After a couple of hours wander along the canyon rim, and looking at progressively older and older pieces of rock, I headed back to Williams and a rendezvous with a very cheap bottle of champagne and three different HBO channels. My Christmas night was completed by the discovery that they don't shirk with their Christmas film programming on this side of the Atlantic: Forrest Gump, Spider-man, War of the Worlds (Spielberg), Inception, (Peter Jackson's) King Kong, What A Girl Wants and, of course, Independence Day. Welcome to Earth!
Boxing Day has tended to be a 'visit the relatives' affair down the years and, despite being thousands of miles from mine, I did get to spend some time with a family. This one was a family of mechanics. The van had been making a noise the past week or so, and emails with the rental company revealed they were friendly with a garage in Williams. So I spent the day wandering around the quiet town while the mechanic family ordered in parts and fixed up the Nimbus, ready for the next leg of the journey.
I'm going to embark on a trip around the 'Grand Circle' - a well-worn roadtrip stopping off at all the great canyons in southern Utah and northern Arizona. Before I get to that, though, I decide to detour east slightly, and check out Meteor Crater - a 50,000 year old hole-in-the-ground measuring three-quarters of a mile across.
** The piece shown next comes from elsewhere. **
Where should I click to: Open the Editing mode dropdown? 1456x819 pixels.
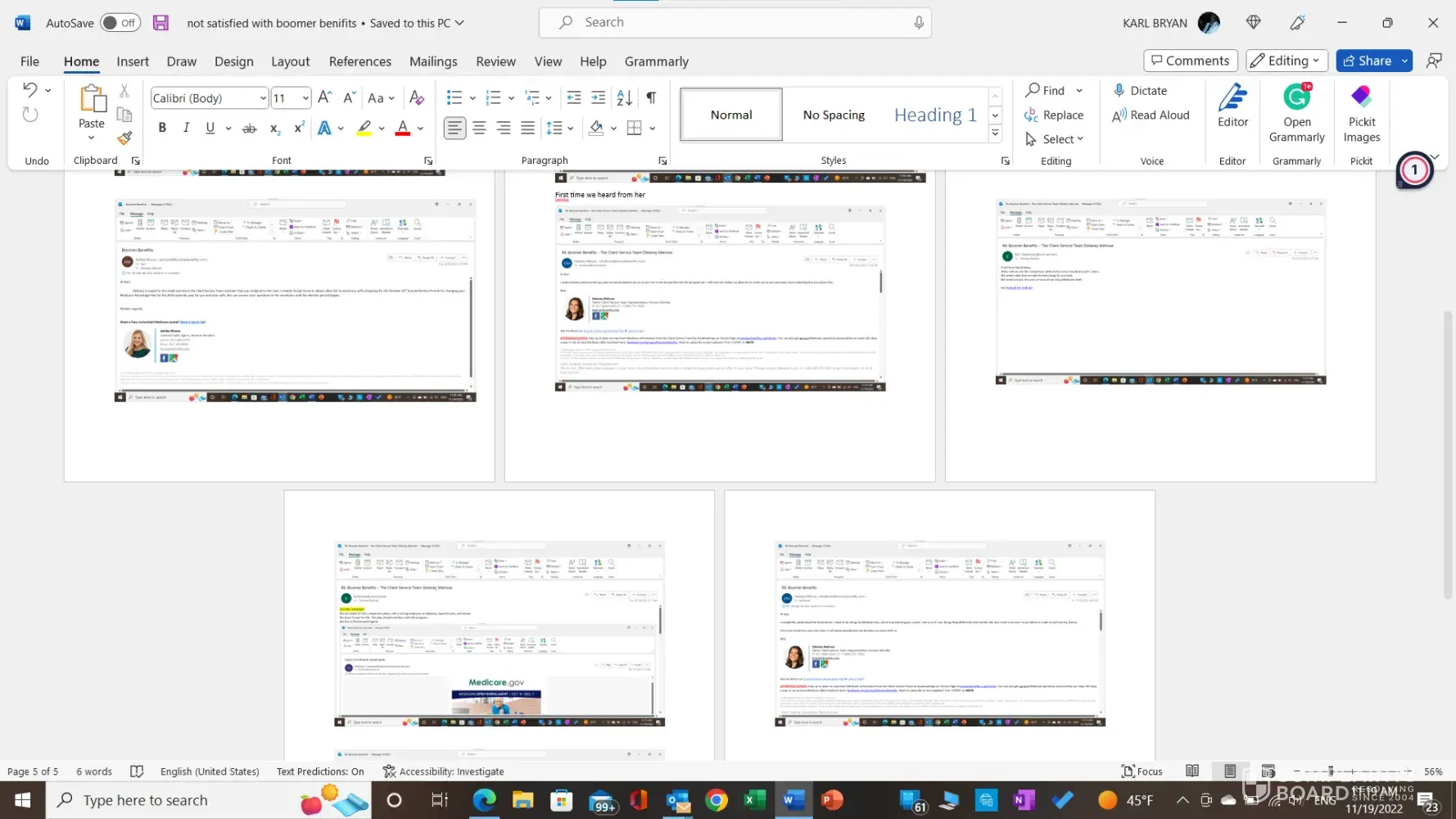[x=1286, y=61]
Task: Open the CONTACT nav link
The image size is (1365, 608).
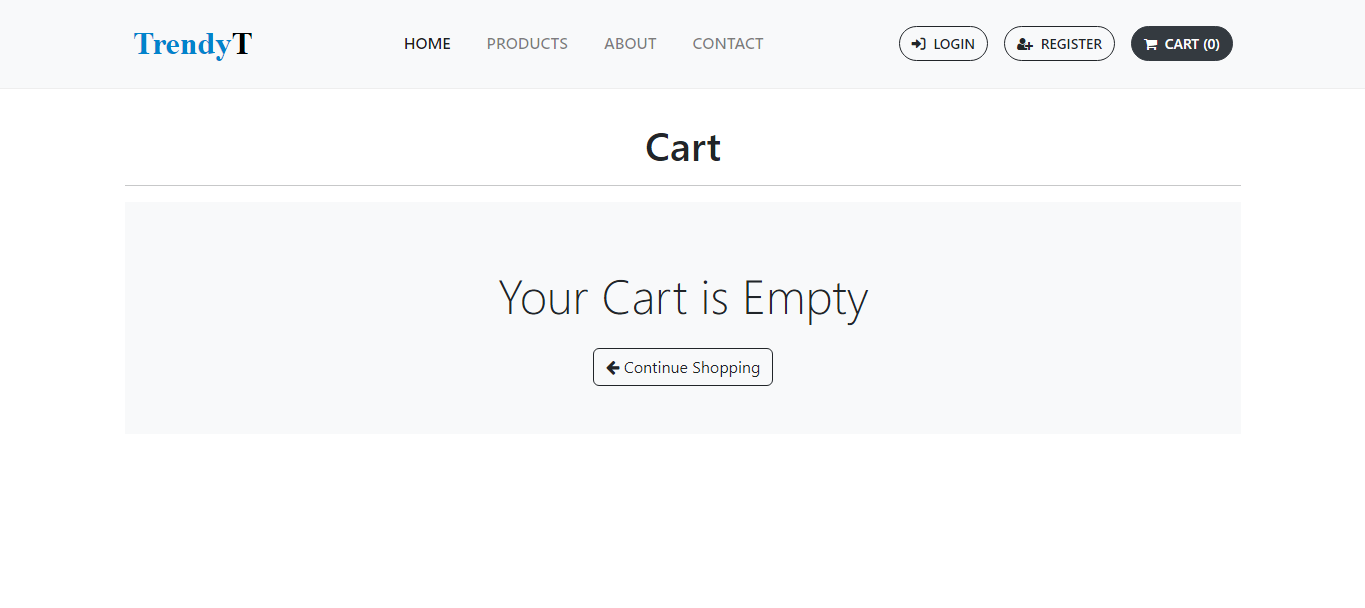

On our way around the rim our tour guide asks everyone where they have come from. He is noticably disappointed at the family who have travelled just six miles to be there, but relishes telling everyone he had some visitors from Austria a few days back - even further away than the London I offer him, he points out. Ah, I say, but did the Austrians drive over 10,000 miles across 32 States to get there? No? Ha! My oneupmanship is better than your oneupmanship.